The Albuquerque-area schools that were honored included Eldorado High, East Mountain Charter High and Career Enrichment Center.

This only confirms what we already knew, that we have a great high school and great school system.

However, it is clear that the facilities are deteriorating and that if we hope to maintain this level of excellence – and even move up to a gold – then we need to act now to upgrade our facilities and modernize our schools.

Just another reason to support the bond issue.

Water flow

According to the National Weather Service office in Albuquerque, the water run-off rate this spring is looking good.

For the Rio Grande here, the flow at the Otowi Bridge between March - July is forecast to be 915 AF, with the 30-year average beihg 757.

Looks like a good flow in the rivers again this year - and the snow season is not even at its peak yet.

Ethics

An interesting topic at this legislative session will be ethics reform.

With the governor and many former officials facing ethics questions, it will be interesting to see how this plays out.

Right now there are two former state treasurers in federal prison for public corruption.

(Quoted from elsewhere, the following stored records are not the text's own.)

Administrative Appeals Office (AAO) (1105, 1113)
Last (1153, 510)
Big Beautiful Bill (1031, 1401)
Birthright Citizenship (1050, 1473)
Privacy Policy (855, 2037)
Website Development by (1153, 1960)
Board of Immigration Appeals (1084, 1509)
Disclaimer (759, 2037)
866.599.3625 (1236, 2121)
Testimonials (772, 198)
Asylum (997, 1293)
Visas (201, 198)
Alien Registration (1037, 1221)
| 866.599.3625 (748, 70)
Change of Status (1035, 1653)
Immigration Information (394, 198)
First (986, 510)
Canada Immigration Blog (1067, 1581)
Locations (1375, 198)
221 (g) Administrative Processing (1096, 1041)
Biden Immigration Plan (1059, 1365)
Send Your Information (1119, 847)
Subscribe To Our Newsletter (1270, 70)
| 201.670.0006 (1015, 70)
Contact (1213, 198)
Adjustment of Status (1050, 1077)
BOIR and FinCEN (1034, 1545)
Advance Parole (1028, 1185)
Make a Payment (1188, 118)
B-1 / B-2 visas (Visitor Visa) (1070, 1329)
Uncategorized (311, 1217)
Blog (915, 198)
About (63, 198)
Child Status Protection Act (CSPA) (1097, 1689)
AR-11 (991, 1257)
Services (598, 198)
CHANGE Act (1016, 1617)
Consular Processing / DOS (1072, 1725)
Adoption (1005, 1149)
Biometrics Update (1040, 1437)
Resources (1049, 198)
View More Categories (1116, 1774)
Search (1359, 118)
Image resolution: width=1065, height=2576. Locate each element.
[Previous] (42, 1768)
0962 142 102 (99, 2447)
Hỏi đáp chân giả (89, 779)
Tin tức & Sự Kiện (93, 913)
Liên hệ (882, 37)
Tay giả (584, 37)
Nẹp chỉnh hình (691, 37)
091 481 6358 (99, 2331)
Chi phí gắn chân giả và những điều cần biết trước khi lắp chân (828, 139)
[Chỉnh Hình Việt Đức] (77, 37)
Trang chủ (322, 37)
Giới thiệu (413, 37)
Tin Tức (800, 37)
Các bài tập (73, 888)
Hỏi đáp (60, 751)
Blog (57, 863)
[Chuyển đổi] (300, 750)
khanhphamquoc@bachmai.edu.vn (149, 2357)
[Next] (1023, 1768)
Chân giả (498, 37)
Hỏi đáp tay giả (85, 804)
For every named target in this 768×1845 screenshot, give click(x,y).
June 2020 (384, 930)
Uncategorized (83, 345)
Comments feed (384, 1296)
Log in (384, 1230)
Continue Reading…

Former-Senate leader Manny Aragon is headed to jail for his role in a courthouse construction kickback scandal.

A federal grand jury is investigating pay-to-play allegations involving the awarding of state work to one of Gov. Richardson’s political donors.

State investigators are looking into alleged misuse of money at a regional housing authority run by a former legislator, and how federal election money was spent by a former secretary of state.

There are more.

Attorney General Gary King and Gov. Richardson say they support limiting campaign contributions and establishing an independent commission to investigate alleged ethical violations.

New Mexico is among a handful of states allowing campaign contributors to give any amount to candidates for state office. Another measure would ban legislators from lobbying their colleagues in the Legislature for a year after leaving office.

As far as this goes it is good. But some stronger legislation would not be unwarranted.

The proposed contribution limits and the ethics commission have failed in past legislative sessions, but they may have a better chance this year because of recent disclosures about pay-to-play and corruption investigations.

Legislators object to an ethics commission because they say the House and Senate independently can handle ethics complaints involving their members.

Let members of the Legislarute know how you feel about these issues.

Health care

Another hot topic will be social services. Like other government programs, they face spending cutbacks because of the more than $450 million budget shortfall. Slightly more than one in five New Mexicans lack health insurance.

More than 400,000 New Mexicans, many of them children, receive health care through Medicaid. Nearly $3.5 billion in federal and state money pays for Medicaid.

This is a huge expense. The Legislative Finance Committee proposes reductions of $8 million, or about 1 percent, for Medicaid this year.

To help erase the budget shortfall, about $24 million in general taxes for Medicaid would be replaced with other money this year, such as revenues the state receives from a nationwide settlement with tobacco companies. Lawmakers and Richardson expect the state to get more federal money for Medicaid from an economic recovery package under consideration in Congress.

However, it’s uncertain how quickly the state will receive such aid.

The proposals for universal health coverage, including a plan by Richardson, have failed in the past. Opposition hasn’t softened and the state’s budget woes make it more unlikely lawmakers will agree to a significant health care expansion that could add to the state’s budget in the future.

But lawmakers and the governor sat they will try to protect Medicaid from deep spending cuts.